Find all triples \((p, x, y) \) such that \(p^x = y^4 + 4 \), where \(p \) is a prime and \(x, y \) are natural numbers.

**Hint 1:** p cannot be 2. For if p is 2 then \(p^x \) is even which implies \(y^4 + 4 \) is even or y is even. Suppose y = 2y’. Then \(2^x = (2y’)^4 + 4 = 4(4y’^4 + 1) = 4 \times odd \). Now x cannot be 1 or 2 as \(2^x \) must be greater than 4. Hence \(x \ge 3 \). Let x = x’ + 3. Thus

\(2^{(x’ + 3)} = 4 \times odd \)

\(2^3 \times 2^{x’} = 4 \times odd \)

\(8 \times 2^{x’} = 4 \times odd \)

\(2 \times 2^x = odd \) which is impossible.

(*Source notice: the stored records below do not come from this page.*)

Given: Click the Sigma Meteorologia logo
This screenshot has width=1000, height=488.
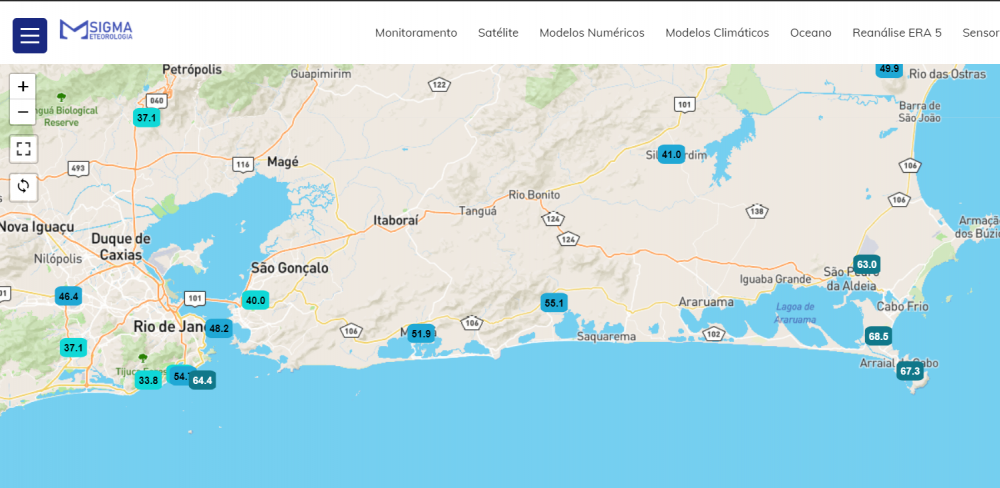Looking at the screenshot, I should [96, 31].
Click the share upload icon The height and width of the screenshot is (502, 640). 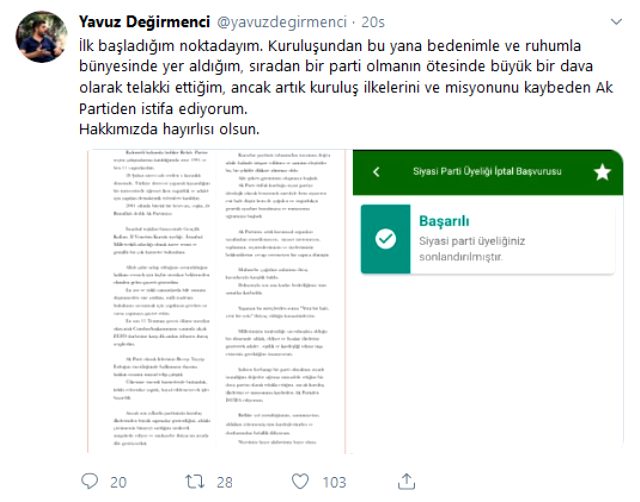tap(406, 481)
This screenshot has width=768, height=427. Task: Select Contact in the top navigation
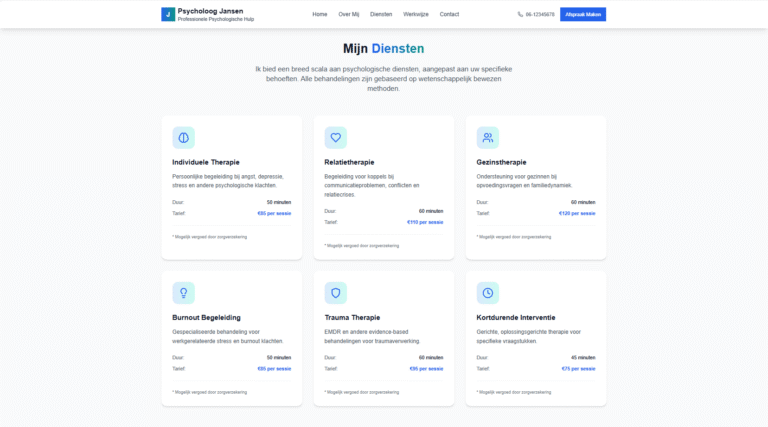tap(449, 15)
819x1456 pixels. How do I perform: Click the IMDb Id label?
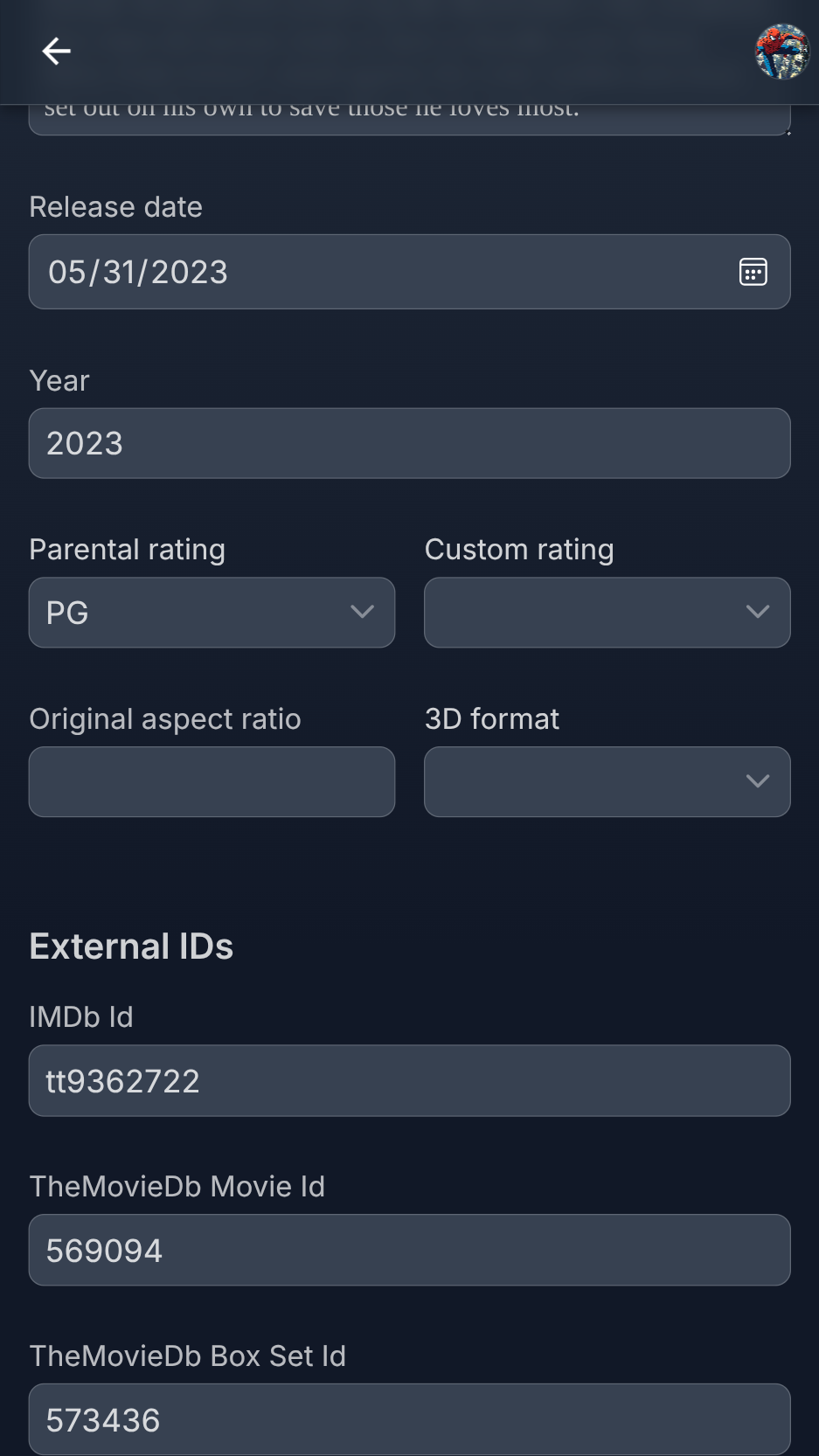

**Hint 2:** Suppose p is odd. Then \(p^x = (y^2 + 2y + 2 ) (y^2 – 2y +2) \). Hence there can be two cases:

**Case 1:** \(y^2 + 2y + 2 = p^x ; y^2 -2y + 2 = 1 \) (as \(y^2 – 2y + 2 < y^2 + 2y + 2 \) ). Solving the second equation for y gives us solution y = 1 , x= 1 and p =5.

**Case 2:** \(y^2 + 2y + 2 = p^m ; y^2 -2y + 2 = p^n \) where x = m +n and m > n . Subtracting the second equation from the first we get \(4y = p^n ( p^ (m-n) + 1 ) \). This implies p divides y as p does not divide 4 (as p is not equal to two). But considering the equation \(p^x = y^4 + 4 \) since p divides left side, p must divide right side and hence p must divided \(y^4 + 4 \). If p divides y then p will also divide 4 which cannot be.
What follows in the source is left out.